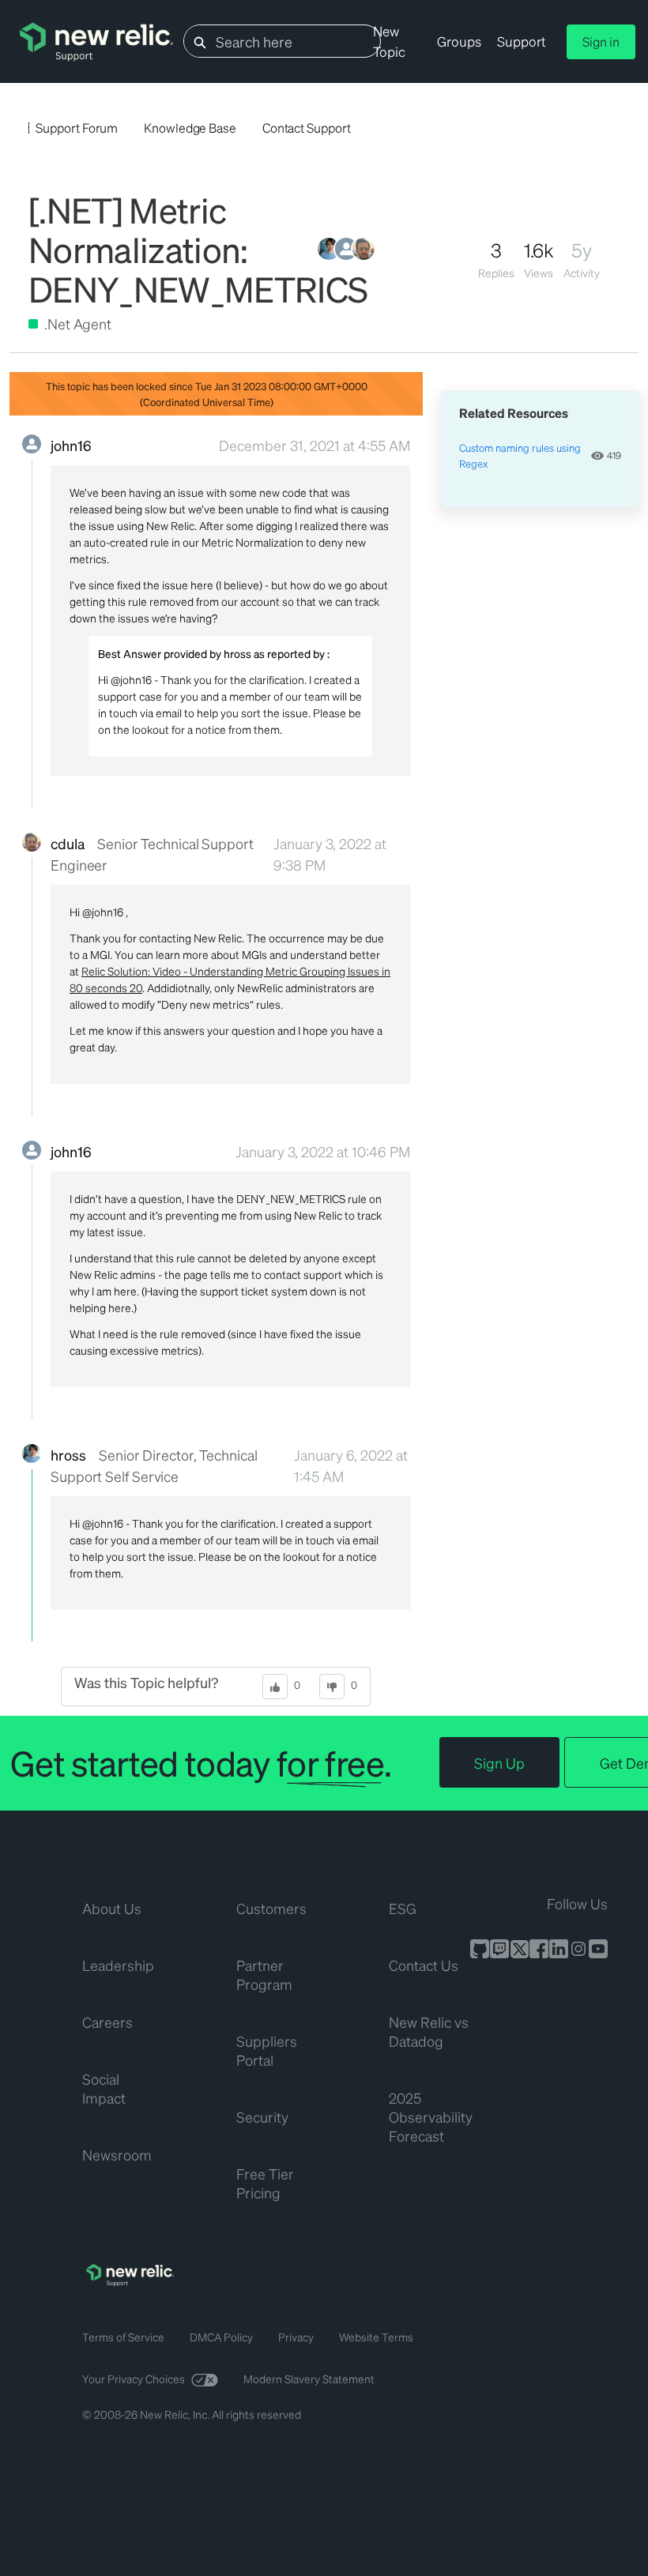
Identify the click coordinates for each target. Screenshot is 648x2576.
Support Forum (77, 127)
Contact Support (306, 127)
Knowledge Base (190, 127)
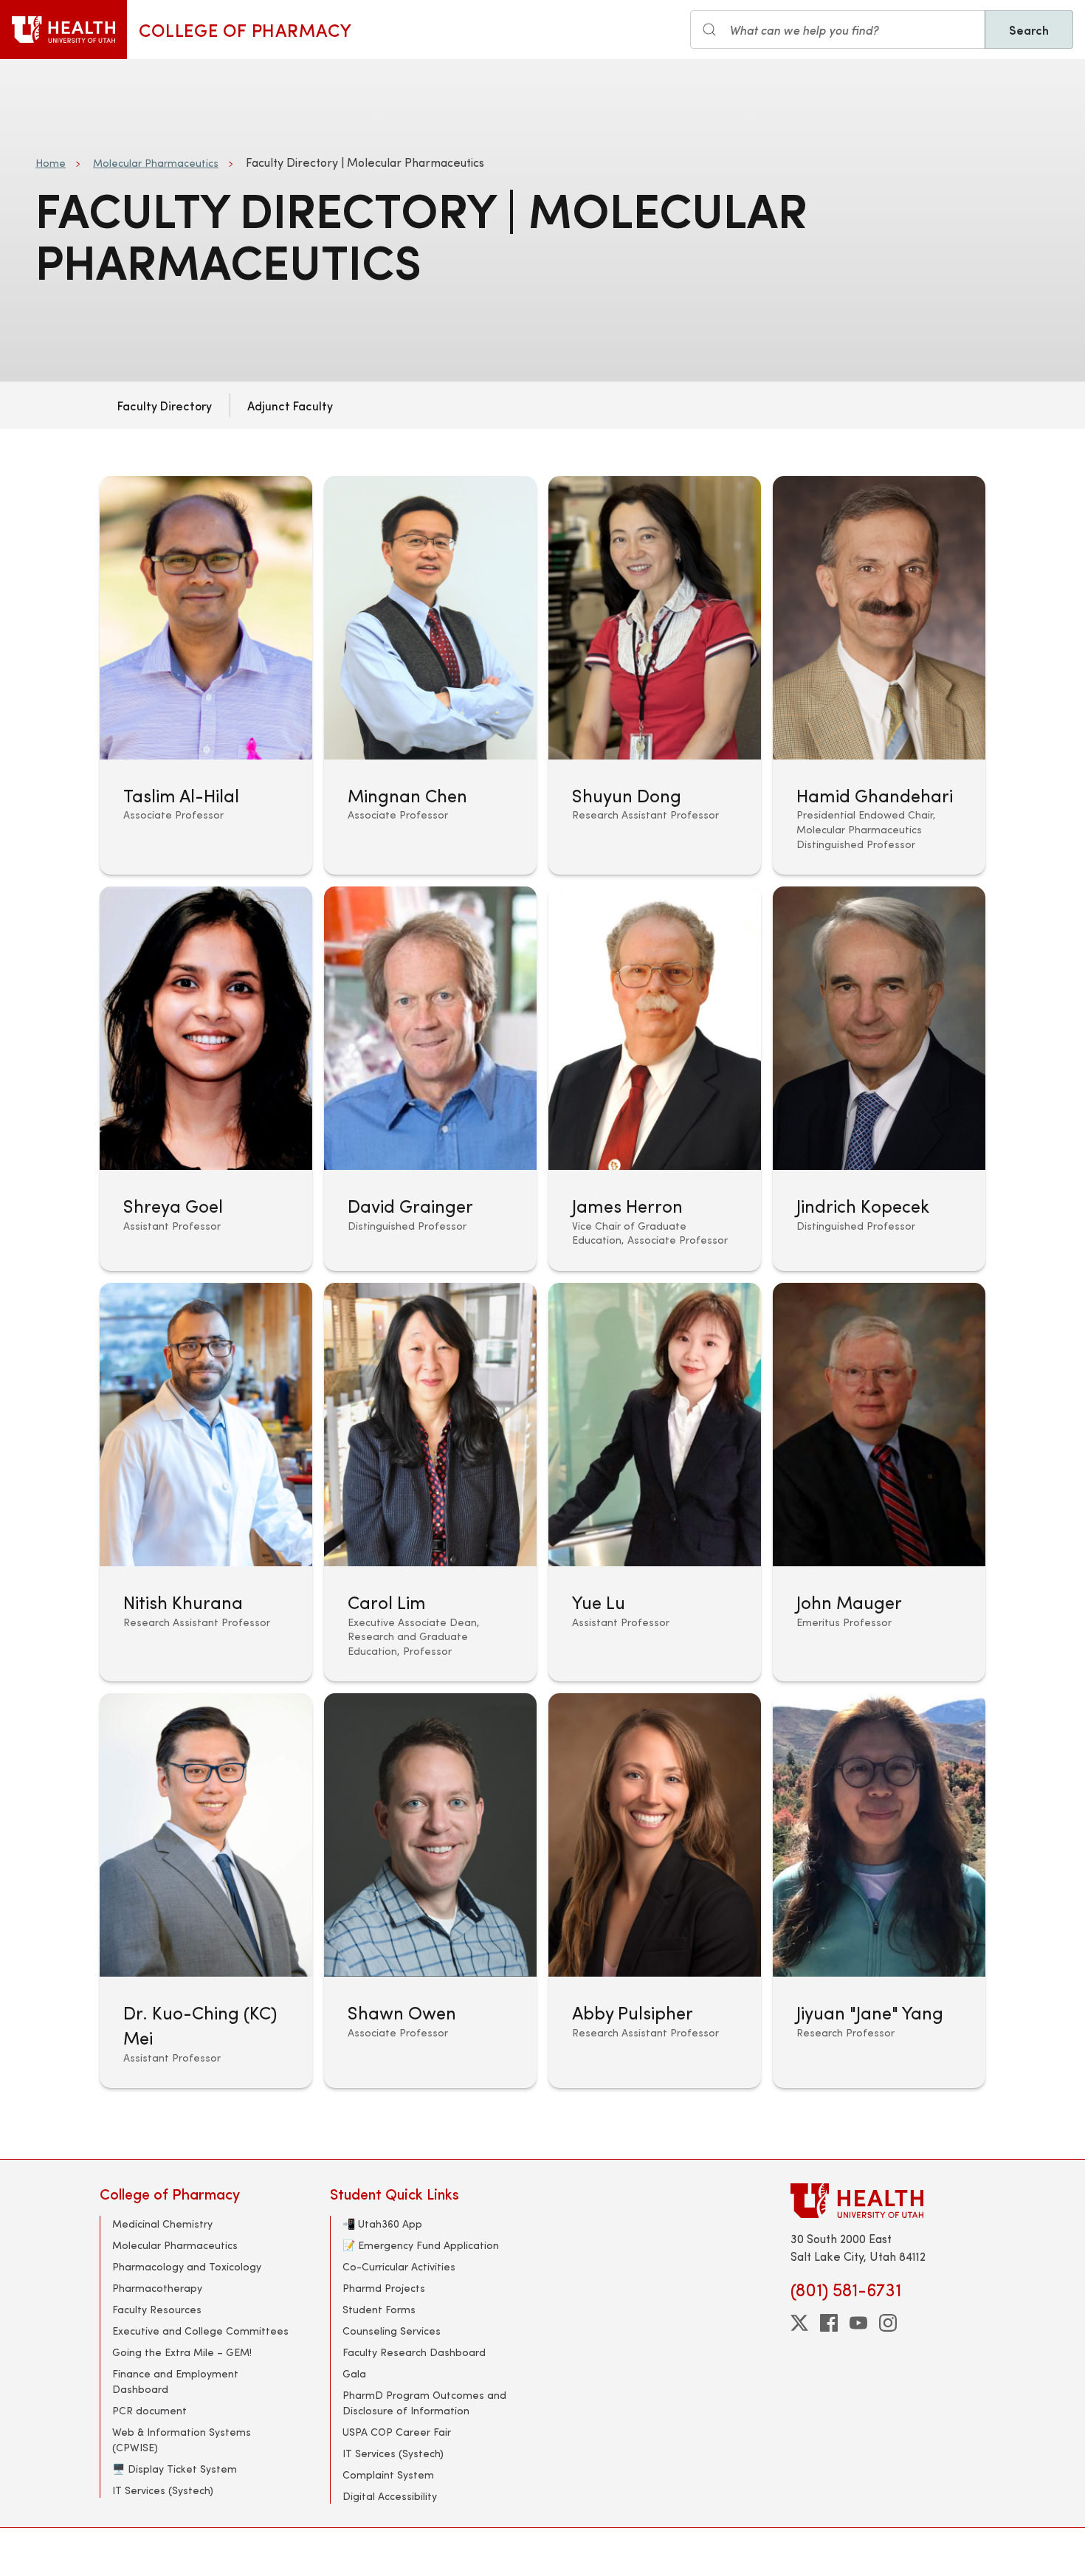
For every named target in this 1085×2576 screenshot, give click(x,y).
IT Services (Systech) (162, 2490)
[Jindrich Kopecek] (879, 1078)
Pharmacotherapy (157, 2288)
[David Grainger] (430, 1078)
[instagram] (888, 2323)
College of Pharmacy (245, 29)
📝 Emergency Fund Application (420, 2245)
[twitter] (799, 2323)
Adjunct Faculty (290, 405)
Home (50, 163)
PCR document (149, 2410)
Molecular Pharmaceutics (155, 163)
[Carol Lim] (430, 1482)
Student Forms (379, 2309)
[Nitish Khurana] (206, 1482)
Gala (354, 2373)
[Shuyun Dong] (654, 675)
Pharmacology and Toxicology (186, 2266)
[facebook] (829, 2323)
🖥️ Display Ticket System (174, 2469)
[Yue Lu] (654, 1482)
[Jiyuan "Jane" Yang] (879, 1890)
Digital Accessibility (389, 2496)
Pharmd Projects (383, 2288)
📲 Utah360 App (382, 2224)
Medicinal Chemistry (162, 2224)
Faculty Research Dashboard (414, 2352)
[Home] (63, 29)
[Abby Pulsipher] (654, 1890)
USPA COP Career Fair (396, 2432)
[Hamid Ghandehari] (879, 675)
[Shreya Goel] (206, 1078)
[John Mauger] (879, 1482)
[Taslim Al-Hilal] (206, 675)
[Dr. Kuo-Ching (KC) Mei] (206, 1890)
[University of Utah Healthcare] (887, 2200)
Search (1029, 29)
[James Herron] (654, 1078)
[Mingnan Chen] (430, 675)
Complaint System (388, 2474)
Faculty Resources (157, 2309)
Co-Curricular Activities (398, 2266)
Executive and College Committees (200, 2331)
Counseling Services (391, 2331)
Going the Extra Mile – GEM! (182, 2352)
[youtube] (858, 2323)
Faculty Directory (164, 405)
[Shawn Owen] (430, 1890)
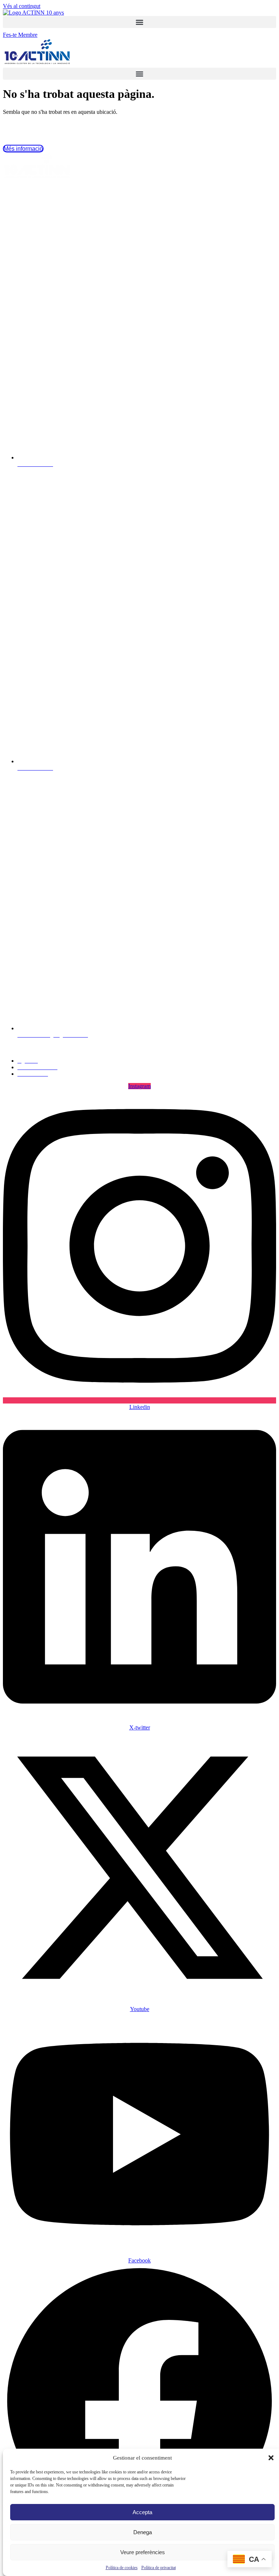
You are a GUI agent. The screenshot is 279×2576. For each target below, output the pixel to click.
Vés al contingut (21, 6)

• _DIRECTIONS FOR THIS TASK_: Work out the number of lines in the listing above that hold the string "target". Reply with that number only.

• _TASK RESULT_: 3